Дорога повела топкой низиной через ручей, и он все смотрел коню под ноги, да и выехал вдруг на сухое место, на золотой от одуванчиков лужок, к синему, как око, озеру. И тут соловей запел. То была такая чистая, такая нечаянная трель, что Василий Иванович расплакался.
Наплакавшись, сошел с коня, умылся озерною водою и пошел к починку, ведя коня в поводу, слушая соловья, вдыхая воздух весны. Подходя к околице, уловил, что запахов прибыло. Он знал эти запахи. Радостью детства повеяло, тайной, ибо запахи скипидара, кипарисовых досок, красок были запахами сокровенного.

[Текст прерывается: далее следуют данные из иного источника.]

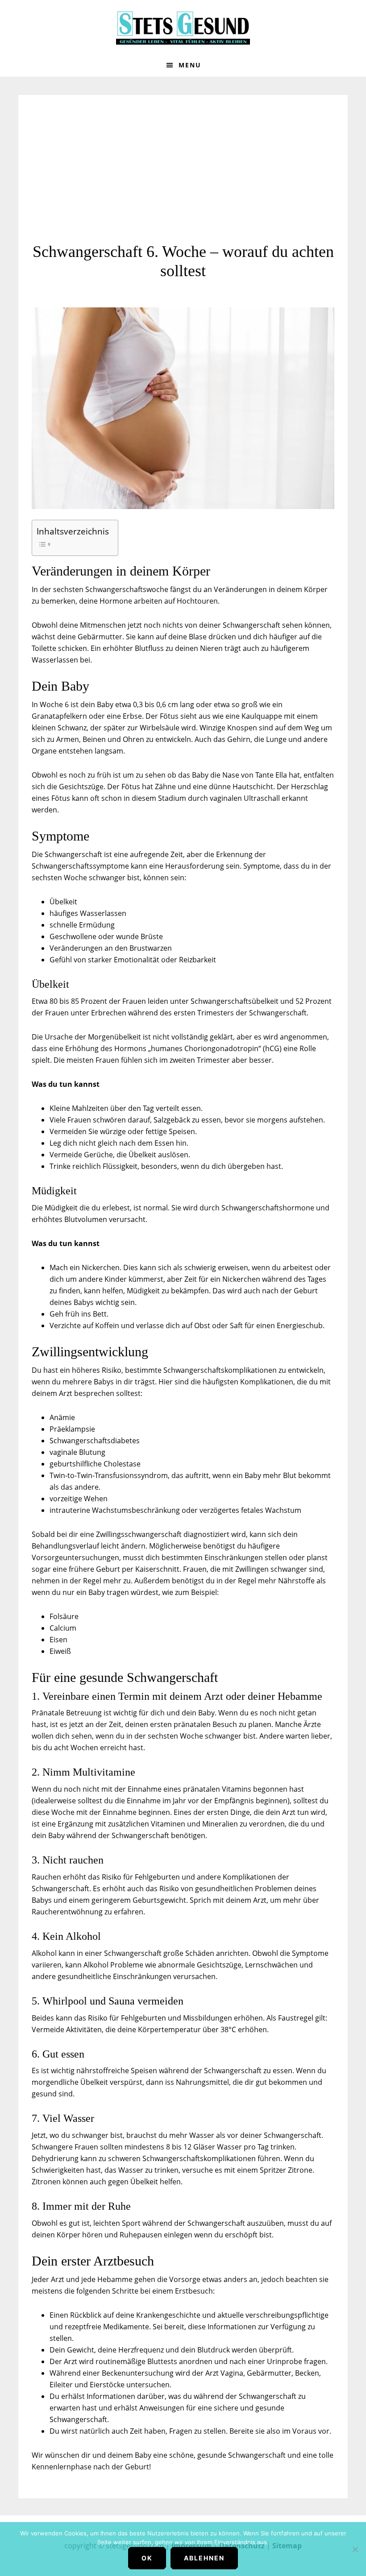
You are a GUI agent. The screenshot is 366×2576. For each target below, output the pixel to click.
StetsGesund (183, 27)
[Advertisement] (183, 175)
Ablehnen (204, 2558)
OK (147, 2558)
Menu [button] (190, 65)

Печь затопили ради великого гостя. Березовые поленья горели светло, долго.
Волны тепла выкатывались из зева печи легкие, вкусные. Светелка, от потолка до пола увешанная, уставленная иконами, золотилась, и чудилось, что здесь ты и сам золотой.
В подтопке мерцали угольки, в печи пламя поднималось и опадало, золотое облако, заполнявшее светелку, покачивалось, являя лики или одни только глаза, поражая сиянием нимбов, благородством порфир.
Князь всякий раз вздрагивал, когда пламя озаряло нечаянной своей вспышкой хозяина дома — древнего Первушу Частоступа. Старец был точь-в-точь как столпники на его иконах, запавшие глаза его смотрели из тех же глубин, что и глаза святых отцов.
— Отчего тебя, дедушка, Частоступом прозвали? — спросил князь.
Старец улыбнулся.
— Порода у нас такая. Ходим скоро — топ-топ! Ежи, слышал, как бегают?.. Частоступы, однако, и ходили торопко, и дело делали скоро… У нас, Частоступов, все такие, старые и малые.
— Ты деда моего знал? — спросил Василий Иванович спроста, но сам-то вспотел под тонкой рубашкой — о запретном спрашивал.
— Андрея Михайловича?.. В Москве у него жил, как не знать.
— Слышал я, недобрый был человек.
— Не верь! — строго сказал старец. — Андрей Михайлович не то чтобы человека обидеть, он лошадей не приказывал погонять, не терпел кнутов. «Ты, — говорил, — накорми лошадь досыта, она и побежит. Человек, наевшись, поет, а лошадь — бежит».
— Славно сказано.
— Как же не славно! У Андрея Михайловича ума было не одна палата…
Над озером пел соловей.
— Хорошо выводит, — сказал Василий Иванович.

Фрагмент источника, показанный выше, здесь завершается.